Raphaël Lévy s’était opposé à un article provenant de PNAS en février en soutenant qu’il mettait en avant des technologies intéressantes mais ignorait leurs échecs. L’innovation aborde des nanoparticules « décorées » avec l’ADN ou l’ARN, présumées utiles dans l’imagerie ou le traitement anticancéreux, présentées par Chad Mirkin, l’un de ses développeurs et défenseurs. Lévy a rappelé dans sa lettre critique à PNAS que l’utilisation de cette technologie en imagerie avait été mise de côté depuis longtemps, et qu’Exicure avait suspendu une phase 2 d’essai clinique pour le traitement des carcinomes, préalablement décrite comme prometteuse dans l’article de PNAS, à lequel Mirkin est l’un des onze co-auteurs. Lévy faisait également référence à plusieurs recherches scientifiques, dont certaines qu’il a co-signées, remettant en question l’efficacité de la technique en question pour infiltrer le cytoplasme des cellules. Aucune de ces références n’a été mentionnée dans la « revue » de février.

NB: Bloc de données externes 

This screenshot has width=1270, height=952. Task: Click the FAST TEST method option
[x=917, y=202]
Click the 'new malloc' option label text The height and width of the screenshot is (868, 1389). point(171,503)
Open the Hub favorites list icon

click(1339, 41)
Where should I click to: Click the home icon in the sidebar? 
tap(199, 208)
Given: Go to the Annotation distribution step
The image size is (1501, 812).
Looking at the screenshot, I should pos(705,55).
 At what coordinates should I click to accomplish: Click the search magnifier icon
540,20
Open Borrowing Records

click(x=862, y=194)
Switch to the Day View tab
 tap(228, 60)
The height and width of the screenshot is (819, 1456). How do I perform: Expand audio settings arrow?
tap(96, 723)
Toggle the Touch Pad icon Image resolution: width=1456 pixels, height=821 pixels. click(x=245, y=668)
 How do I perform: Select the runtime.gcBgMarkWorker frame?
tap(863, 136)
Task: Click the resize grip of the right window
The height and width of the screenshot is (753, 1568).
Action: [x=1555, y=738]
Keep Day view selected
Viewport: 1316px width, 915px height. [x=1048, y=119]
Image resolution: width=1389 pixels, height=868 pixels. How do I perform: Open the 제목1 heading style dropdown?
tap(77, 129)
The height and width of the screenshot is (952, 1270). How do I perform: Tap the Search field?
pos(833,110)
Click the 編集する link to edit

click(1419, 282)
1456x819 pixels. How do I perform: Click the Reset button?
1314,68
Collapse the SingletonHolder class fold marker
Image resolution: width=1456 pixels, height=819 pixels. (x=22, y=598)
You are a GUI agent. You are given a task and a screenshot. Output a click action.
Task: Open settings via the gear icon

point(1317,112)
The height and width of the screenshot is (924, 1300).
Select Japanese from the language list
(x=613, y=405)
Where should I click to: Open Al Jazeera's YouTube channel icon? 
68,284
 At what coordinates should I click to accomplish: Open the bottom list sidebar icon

Lévy a été surpris de recevoir d’abord un courriel de Chad Mirkin, puis de son avocat. La lettre contenait des menaces et des attaques contre l’intégrité de Lévy, faisant allusion à un article refusé par un journal, des allégations de faute professionnelle au sein de son ancienne université (Liverpool), ainsi que des « remarques offensantes » sur le travail de ses collègues à Paris-Nord. Selon Lévy, « l’université de Liverpool n’a pas répondu aux allégations ». En ce qui concerne Paris-Nord, « l’enquête est terminée et a déterminé qu’il n’y avait pas de harcèlement caractérisé », a fait savoir une porte-parole de l’université.